* [Text shown]

**********

However, when Doug was referring to “faries” as you called it, I think he meant that UFOs or even aliens have actually visited us.  Not like those cut little eggheads you see on Stargate (one is called Thor, I think) at least or strong boistrous Klingons.  The thing is, I seriously doubt, if they can get this far, the would want to visit us humans.  Too violent.

I also don’t think Doug fears meeting anyone from another planet, if it were possible.  It’s just that more than likely they won’t look a thing like those in Science Fiction or on those stories where people were supposedly kidnapped by aliens and brought back.  It would even be nice if there were people who looked like the humanoid cats of Andre Norton’s Star Ka’at World, but as much as I’d like it to be true, as a cat lover, I seriously doubt that is a possibility.  Those cows supposedly attacked by aliens are probably one of two things- photo shop or bats.  UFOs are generally some photo shop program or other manipulation program.

**********

[Data entries]
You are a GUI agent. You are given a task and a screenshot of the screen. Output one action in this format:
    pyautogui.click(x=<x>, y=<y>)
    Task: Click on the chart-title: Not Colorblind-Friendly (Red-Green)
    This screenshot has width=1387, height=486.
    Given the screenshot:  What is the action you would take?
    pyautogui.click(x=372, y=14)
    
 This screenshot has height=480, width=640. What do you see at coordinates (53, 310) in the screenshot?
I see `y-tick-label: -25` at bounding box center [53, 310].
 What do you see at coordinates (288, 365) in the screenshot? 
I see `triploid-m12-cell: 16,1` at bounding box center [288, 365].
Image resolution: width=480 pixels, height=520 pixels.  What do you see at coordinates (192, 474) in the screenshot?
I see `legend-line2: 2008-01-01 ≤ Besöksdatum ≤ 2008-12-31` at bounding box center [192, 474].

**********

* [Tasks to complete]
(A) Can you rewrite the paragraph of the comment on aliens that begins "I also don’t think Doug fears" as a short list that keeps its main facts?
(B) Could you reproduce the stretch of the comment on aliens from "I also don’t" through "other manipulation program." word for word?

* [Your written answers]
(A)
- Doug probably doesn't fear meeting someone from another planet, if that were possible.
- Any aliens would likely look nothing like those in science fiction or in stories of people supposedly kidnapped by aliens and brought back.
- The writer, a cat lover, would like beings like the humanoid cats of Andre Norton's Star Ka'at World to exist but seriously doubts it.
- Cows supposedly attacked by aliens are probably either photo shop or bats.
- UFOs are generally photo shop or some other manipulation program.

(B)
I also don’t think Doug fears meeting anyone from another planet, if it were possible.  It’s just that more than likely they won’t look a thing like those in Science Fiction or on those stories where people were supposedly kidnapped by aliens and brought back.  It would even be nice if there were people who looked like the humanoid cats of Andre Norton’s Star Ka’at World, but as much as I’d like it to be true, as a cat lover, I seriously doubt that is a possibility.  Those cows supposedly attacked by aliens are probably one of two things- photo shop or bats.  UFOs are generally some photo shop program or other manipulation program.